E davvero il loro gioco serio e tragico, va al di là del principio dl piacere, ed ad un certo punto il rocchetto diventa il grilletto della pistola di Verlaine rivolta contro Rimbaud, la tentazione della “mortido”, Thanatos strattona decisamente Eros, e fatalmente lo fa cadere. Alessandro Pazzi, l’interprete di Verlaine, riesce a graffiare ed accarezzare con i suoi fonemi, si lascia abitare dalle parole, fa decisamente percepire allo spettatore quanto sia dolce naufragare in questo mare. Più che l’anima di un singolo personaggio incarna quella delle liriche, s’immedesima nel verso diventando una sorta di Pizia, di oracolo posseduto da una voce divina. Si avverte tutta l’urgenza non di limitarsi ad interpretare la poesia, ma di essere quella luce lirica, fonema dopo fonema, gesto dopo gesto. Edoardo Rivoira è un perfetto Rimbaud che esprime nella sua vocalità i suoi pugni nelle tasche sfondate.

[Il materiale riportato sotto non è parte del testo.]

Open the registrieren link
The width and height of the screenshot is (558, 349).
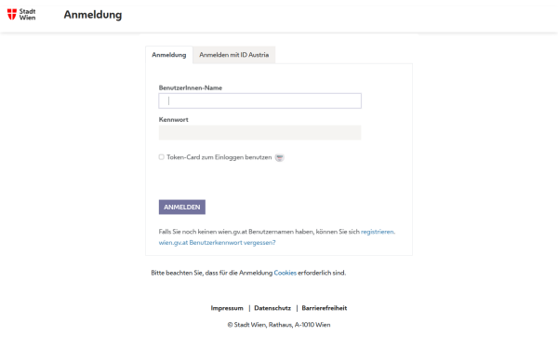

La sua dinamite anarchica nei confronti di un mondo farisaico, troppo piccolo per contenere la sua poesia, si incontra e si scontra con Verlaine, diventa un suo doppio, incarna il Dioniso che intossica il suo amante poeta. Ma soprattutto parla con il corpo, ne fa una sorta di pietà scultorea, di estremo verso poetico scritto, inciso, nella carne, nei muscoli, nei nervi e nei tendini. I due poeti passano la loro stagione all’inferno, ed il grido per le ustioni di quel calore diventa la loro poesia. Come i personaggi di Sartre sanno che l’inferno sono gli altri, ma nel gioco dello specchio comprendono che quell’inferno è l’immagine che l‘altro rimanda di se stessi. E sugli applausi finali, caldi e particolarmente generosi, idealmente riescono, insieme agli spettatori, a rivedere le loro stelle.